In the commentary on Turkey's role in regional conflicts, which leader does Turkey back in the Armenia-Azerbaijan crisis?

## [QUOTED PASSAGE]
=== Begin Enclosure ===

It’s as sad an observation as it could also be true. In Africa we say even the bitter one is for taste. If one were asked to mention the conflict “common denominator” in the Middle East, the Arab world, north of Africa, the Mediterranean and now the South Caucasus, could Turkey be the best bet?
Even in the event of this being right, the question still remains: “But, why Turkey?” Already the leading suspect on the European Court of Human Rights (ECHR) (wanted?) cause list, Turkey has had a hand in Syria, Libya, East Mediterranean and Greece conflicts. Now, the country is at the center of the Armenia-Azerbaijan or vice versa crisis, depending on from which angle one wants to look at it.
And the writing on the wall reads like if peace has to rein again between the warring South Caucasus neighbors, Turkey has to be part of the solution process. In this very case, Turkey backs the Azerbaijan President Ilham Aliyev.
To an inquisitive mind, the Turkey game in the Azerbaijan-Armenia crisis looks like a replay of the Syria and Libya matches’ combinations with slight tactical changes – this time round space and time notwithstanding.

=== End Enclosure ===

## [MATERIAL PROVIDED]
=== Begin Enclosure ===

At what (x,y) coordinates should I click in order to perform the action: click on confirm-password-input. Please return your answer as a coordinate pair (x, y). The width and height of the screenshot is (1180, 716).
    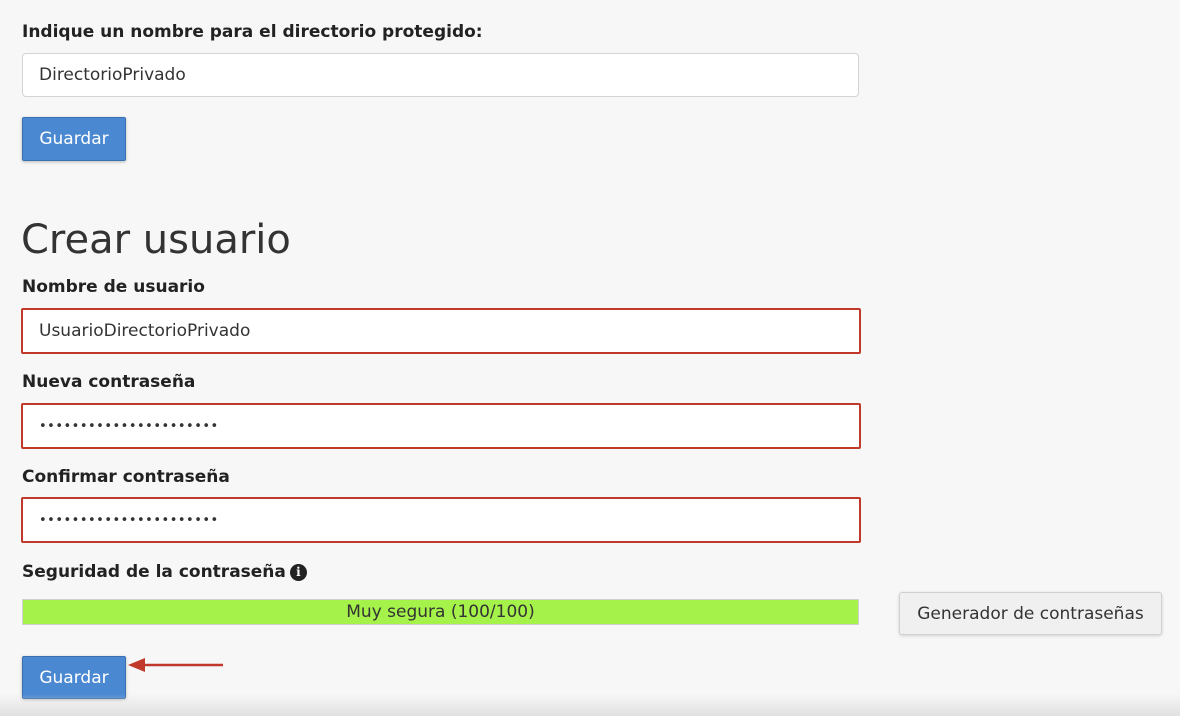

=== End Enclosure ===

## [RESPONSE TO THE EXERCISE]
Azerbaijan President Ilham Aliyev.